Dès les premières heures de la journée, Sukru se leva pour sa prière matinale et Cafer pour aller au travail. En temps normal, Sema se réveillait à cette heure aussi pour étudier, mais sachant que son grand-père allait partir dès son réveil, elle se précipita vers la cuisine pour préparer le petit-déjeuner. Il lui fallait manger solidement car une fois arrivé à destination, il filerait directement au travail.

Après sa prière, Sukru Bey rejoignit Sema.

– Ah, voilà ma petite Chérie qui prépare mon petit-déjeuner ! Merci ma fille, mais n’en fais pas trop. Je n’aime pas manger beaucoup avant un voyage.

Gulizar les rejoignit à son tour. Sukru s’adressa à sa fille, cette fois :

– Écoute ma fille, je sais que vous vous êtes pas mal endettés pour l’achat de votre maison. Je vais te laisser le contenu de mon portefeuille. J’enverrai le reste de ce qu’il faudra pour des fiançailles dignes de ce nom.

– Merci Père !  J’ai vendu un grand tapis que j’ai tissé, et je possède aussi un bracelet en or …Avec tout ça il y a moyen de s’en sortir sans honte. C’est ma fille unique, après tout ! Hasan est aisé aussi, il participera peut-être.

– Laisse tomber cette dernière option, il risque de le reprocher à Sema plus tard. Évitons à notre petite de risquer de subir un jour ce genre de mépris.

En voyant partir le car, Sema senti un grand vide. C’était la première fois qu’il la laissait derrière lui à la veille des vacances. Refouler ses sanglots produisait une impression d’étouffement. La voisine Fadim l’aperçut de l’autre côté du muret de jardin et lança une de ses formules toutes prêtes.

– « Que vos retrouvaille ne tardent pas ! Tu n’as pas pu partir avec lui, hein ? »

Sema ne se sentait pas du tout en état de répondre. Elle hocha la tête en signe de dénégation avant de se réfugier sous la grande vigne au fond du jardin. Là seulement elle put enfin pleurer de toute son âme. Sa mère tenta de la consoler maladroitement, mais très vite elles entendirent des pas. Impossible de se tromper. Elles commençaient à connaître ce bruit de sandales à hauts talons maintenant. Évidemment c’était elle : Nazmiye Hanim. Cette fois-ci elle portait un salvar en velours, un de ces pantalons bouffants, et avait une belle yemeni sur la tête, un de ces foulards avec des fleurs brodées en aiguille sur le bord… Tout cela du plus bel effet.

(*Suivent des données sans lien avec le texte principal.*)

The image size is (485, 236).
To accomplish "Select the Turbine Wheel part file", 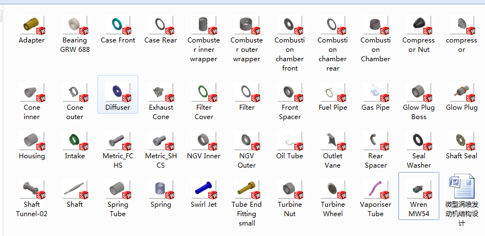I will (x=332, y=190).
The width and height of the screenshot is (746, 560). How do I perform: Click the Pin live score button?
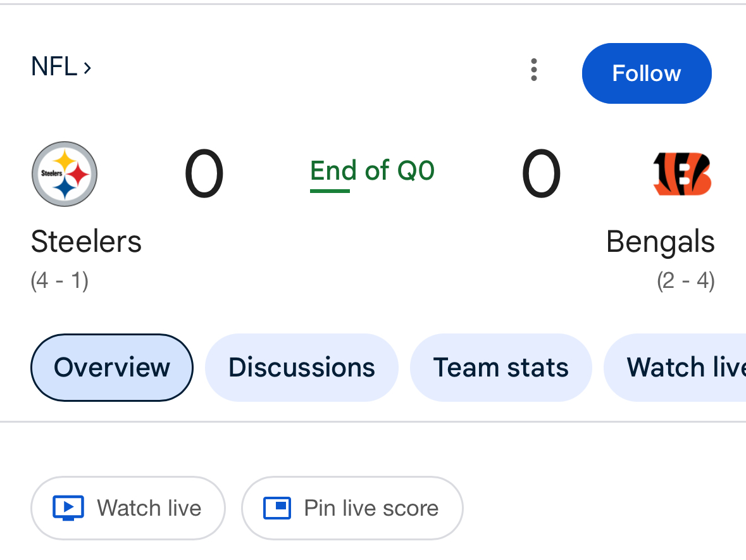[x=352, y=508]
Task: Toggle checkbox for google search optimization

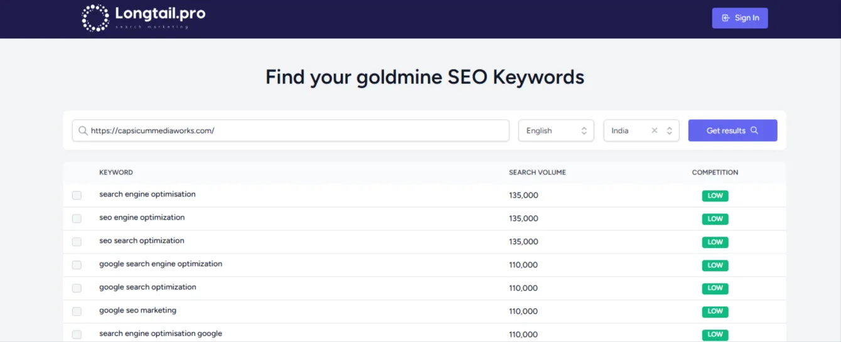Action: click(77, 288)
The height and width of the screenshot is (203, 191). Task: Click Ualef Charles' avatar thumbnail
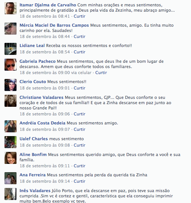pos(11,142)
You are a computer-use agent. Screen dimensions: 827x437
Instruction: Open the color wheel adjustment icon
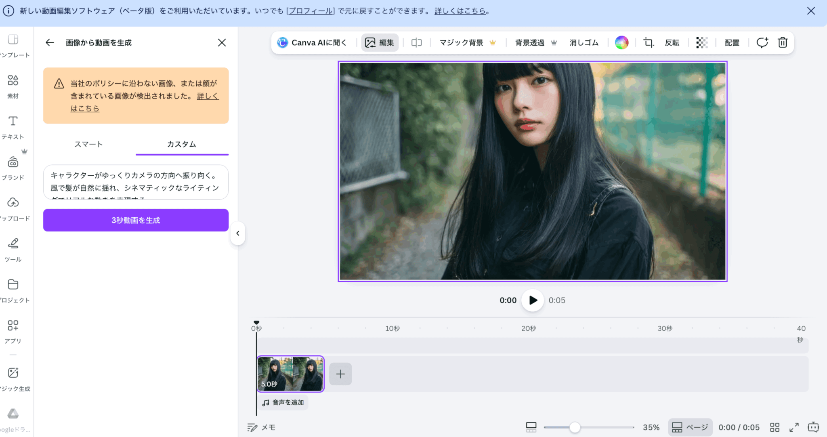[x=621, y=42]
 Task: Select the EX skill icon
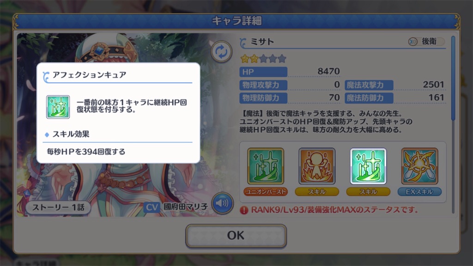click(x=419, y=166)
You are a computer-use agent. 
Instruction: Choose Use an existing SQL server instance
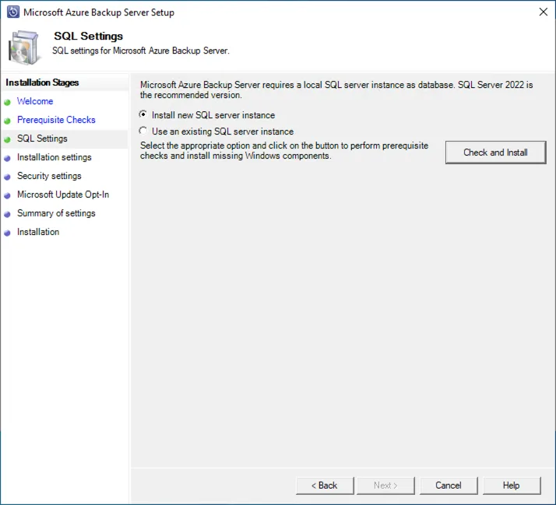[143, 132]
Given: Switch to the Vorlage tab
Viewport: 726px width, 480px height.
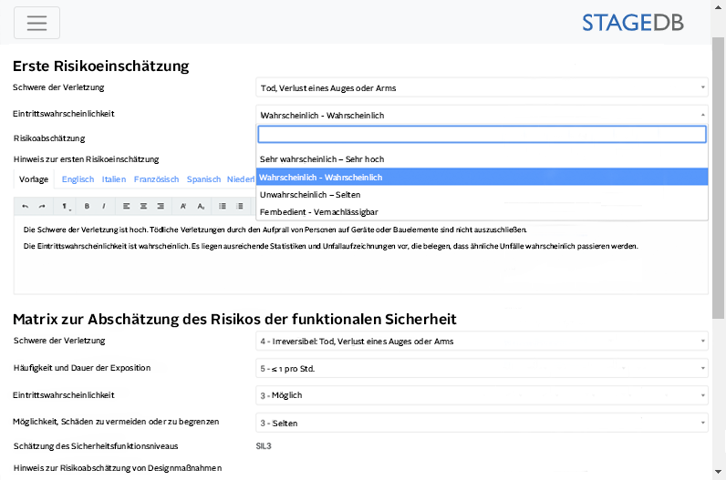Looking at the screenshot, I should [34, 179].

– Bonjour tout le monde ! Je suis venue souhaiter un bon voyage à Sukru Bey, j’espère que je ne l’ai pas raté. Je ne me suis même pas changée pour pouvoir l’attraper.

– Bienvenue Nazmiye Hanim, il vient de partir et vous remet ses salutations.

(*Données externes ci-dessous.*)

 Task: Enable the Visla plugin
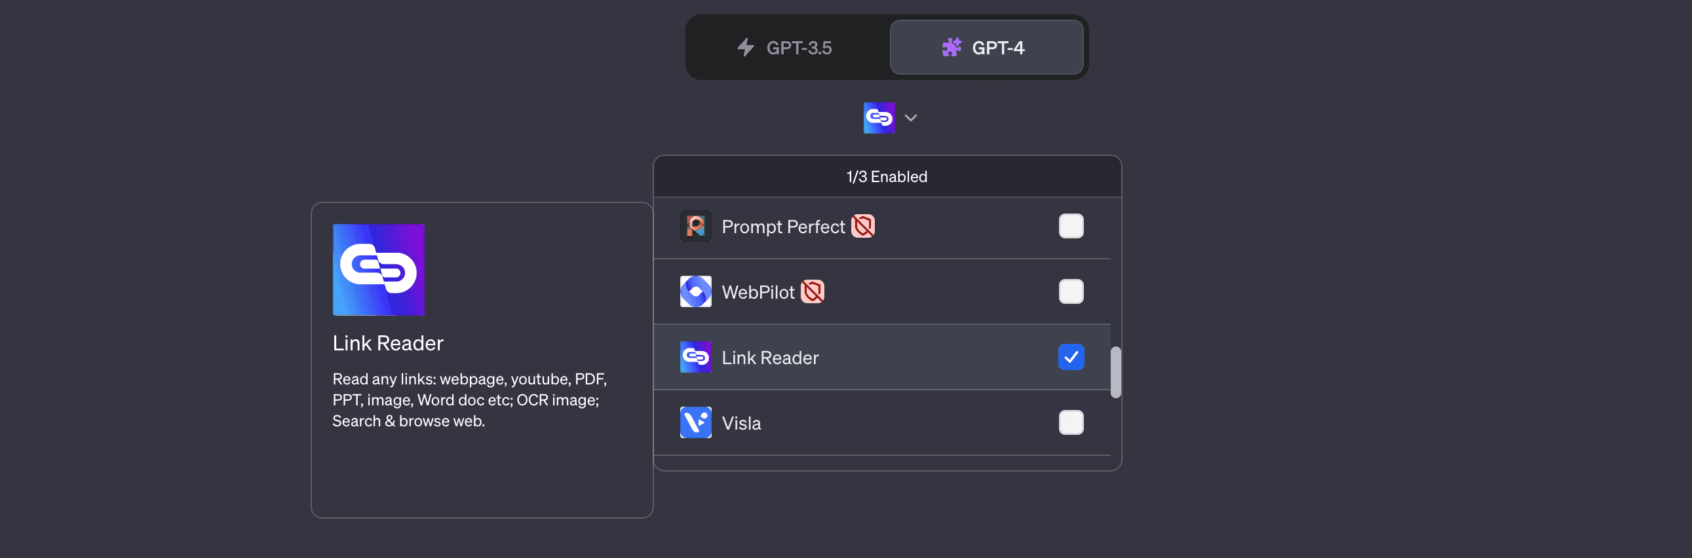(1071, 423)
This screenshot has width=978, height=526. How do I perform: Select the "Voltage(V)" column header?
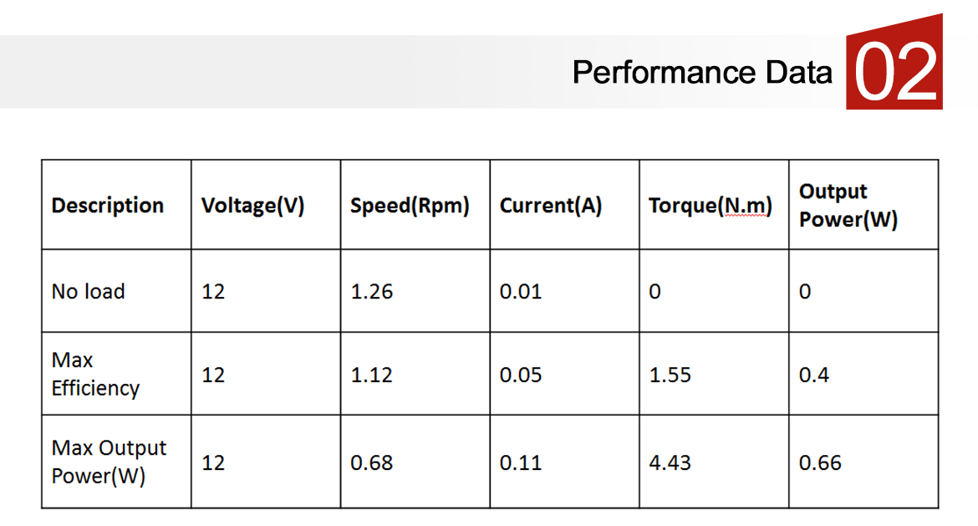(252, 206)
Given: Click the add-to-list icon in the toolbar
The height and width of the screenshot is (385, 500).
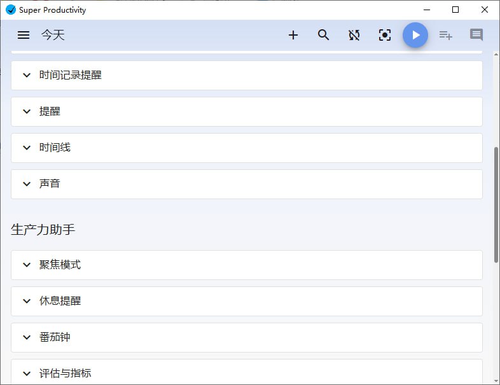Looking at the screenshot, I should pos(445,35).
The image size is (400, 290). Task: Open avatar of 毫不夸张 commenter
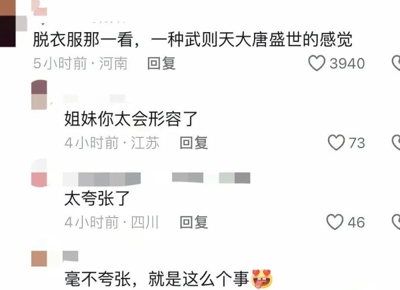39,259
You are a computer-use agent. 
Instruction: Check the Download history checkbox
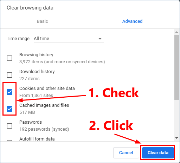click(9, 75)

– Aleykumselam, ses salutations sont les bienvenues ! Que Dieu soit bienveillant avec lui ! C’est quelqu’un de bien… Chère belle-famille, je suis venue pour discuter de la cérémonie. Selon Hasan, il vaut mieux en finir avec les fiançailles avant la fin de l’année scolaire. En conséquence, il propose qu’on aille chercher la robe, les chaussures, et la bague ensemble … Si on commençait par la bague cet après-midi ?

– D’accord, ça me va aussi.  Laisse-moi juste le temps de préparer le dîner avant de partir.